- Major cult center: Halab, Ugarit, Hattusa

Equivalents
- Ugaritic: Kotharat
- Mesopotamian: Šassūrātu
- Hittite: Gulšeš and DINGIR.MAH

= Hutena and Hutellura =

Hurrian goddesses

Hutena and Hutellura (also spelled Hudena and Hudellura; ḫdn ḫdlr in alphabetic Ugaritic texts) were goddesses of fate and divine midwives in Hurrian mythology.

==Number==
An unresolved problem in scholarship is the number of goddesses referred to with the names "Hutena and Hutellura." Piotr Taracha notes that only two figures depicted on the Yazılıkaya reliefs are labeled as such, but at the same the names appear to be plural. However, he also notes that based on equations in god lists the name Hutellura seemed to refer to a singular goddess, corresponding to Mesopotamian Ninmah, Nintu or Aruru. He concludes that it can be assumed they were a pair worshiped together, like Ninatta and Kulitta or Ishara and Allani.

Alfonso Archi assumes that the development of Hutena and Hutellura in Hurrian religion was influenced by the Syrian midwife goddesses, known as Kotharāt in Ugarit or Kûšarātum in Mari (both derived from the Semitic root kšr, "to be skilled"), who were regarded as a group of seven. According to god lists, Hutena and Hutellura were equated both with them and with Šassūrātu (derived from šassūru, "womb," a Sumerian loanword in Akkadian), assistants of the Mesopotamian birth goddess. As attested in the myth Enki and Ninmah, the latter group consisted of seven goddesses: Shuzianna, Ninimma, Ninmada, Ninšar, Ninmug, Mumudu and Ninnigina.

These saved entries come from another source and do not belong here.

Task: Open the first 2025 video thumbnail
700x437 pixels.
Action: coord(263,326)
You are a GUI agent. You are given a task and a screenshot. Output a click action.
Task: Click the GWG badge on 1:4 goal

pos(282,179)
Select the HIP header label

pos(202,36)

On this basis, he proposes that Hutena and Hutellura should also be understood as a heptad.

==Character==
Emmanuel Laroche proposed that their names are both derived from the Hurrian verb ḫut, perhaps to be translated as "to favor." Another proposed translation for the root word is "to raise." Alfonso Archi suggests the translation "those of favoring" for Hutena and notes that while derived from the same root, Hutellura most likely needs to be understood as analogous to the word hutelluri, "midwife." He assumes the names reflected their benevolent nature.

A connection existed between Allani and Hutena-Hutellura, possibly due to the belief that the determination of each person's fate took place in the underworld.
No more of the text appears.